Feed-forward control
Summary¶
Feed-forward (FF) responds to the pilot's stick input rate directly, before the drone has moved — it is anticipatory rather than reactive. When the pilot pushes the roll stick, FF immediately generates a proportional motor correction in anticipation of the commanded roll. This dramatically improves stick responsiveness without increasing P gain. For libdrone's mapping role, FF is set conservatively: the drone operates mostly in GPS-assisted modes with slow, waypoint-driven commands rather than rapid manual inputs, so FF's benefits are marginal and its sensitivity to stick noise is not desirable.
Concept¶
Reactive vs anticipatory control¶
PID control is inherently reactive: error must exist before any correction is applied. This creates an irreducible delay:
- Pilot commands a roll
- Drone begins to deviate from commanded rate
- Error builds up
- P term detects error and begins correction
- D term detects error rate and damps the correction
The delay between step 1 and step 5 is the latency of the reactive system. On a well-tuned drone with a fast loop rate, this delay is small (a few milliseconds) but perceptible as a slight softness in the stick response.
Feed-forward removes this delay for commanded inputs. It acts on the stick input signal directly:
FF_output = K_FF × d(setpoint)/dt
When the stick moves, FF generates a correction immediately — before the gyro has registered any change. The drone begins correcting in the same instant the pilot moves the stick.

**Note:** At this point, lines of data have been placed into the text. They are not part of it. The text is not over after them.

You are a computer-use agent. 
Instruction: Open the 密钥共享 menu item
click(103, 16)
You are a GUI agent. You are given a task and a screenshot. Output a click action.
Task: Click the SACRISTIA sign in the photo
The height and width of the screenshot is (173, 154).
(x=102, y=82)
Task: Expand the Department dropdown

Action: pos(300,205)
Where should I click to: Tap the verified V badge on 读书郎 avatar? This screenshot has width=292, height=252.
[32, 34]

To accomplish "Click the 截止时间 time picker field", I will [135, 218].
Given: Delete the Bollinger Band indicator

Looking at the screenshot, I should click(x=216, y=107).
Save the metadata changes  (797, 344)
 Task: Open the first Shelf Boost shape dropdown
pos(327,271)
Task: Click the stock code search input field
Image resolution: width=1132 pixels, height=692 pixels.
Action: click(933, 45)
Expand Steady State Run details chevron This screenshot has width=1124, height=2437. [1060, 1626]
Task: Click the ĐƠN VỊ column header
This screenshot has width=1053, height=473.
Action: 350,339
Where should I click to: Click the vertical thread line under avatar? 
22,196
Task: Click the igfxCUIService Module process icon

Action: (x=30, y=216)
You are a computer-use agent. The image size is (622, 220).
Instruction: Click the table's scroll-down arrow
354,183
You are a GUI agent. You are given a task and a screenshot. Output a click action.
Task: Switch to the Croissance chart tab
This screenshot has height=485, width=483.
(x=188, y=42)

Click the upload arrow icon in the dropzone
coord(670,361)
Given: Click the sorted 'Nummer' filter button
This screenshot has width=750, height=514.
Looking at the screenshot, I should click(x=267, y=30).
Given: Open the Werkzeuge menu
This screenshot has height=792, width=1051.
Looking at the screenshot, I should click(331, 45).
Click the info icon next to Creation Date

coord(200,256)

Why FF does not replace PID¶
FF only helps with commanded changes (stick movement). It does nothing for external disturbances (wind gusts) because wind is not reflected in stick input. PID continues to handle disturbances. FF and PID are complementary: FF provides immediate response to intentional inputs, PID provides rejection of unintentional disturbances.
FF also cannot correct itself if it overshoots — it applies a fixed correction proportional to stick rate, regardless of whether the drone has actually moved. If the correction is slightly wrong (due to aerodynamic conditions, different battery voltage, different altitude), PID error correction compensates.
FF and stick noise¶
FF amplifies the rate of change of stick position. If the transmitter signal is noisy — rapid small fluctuations in the commanded rate — FF amplifies these fluctuations into motor commands. On a high-quality transmitter like the TX16S with ELRS at 250 Hz, stick signal is very clean and FF noise is negligible. On a noisy or low-quality radio link, FF can introduce motor buzz.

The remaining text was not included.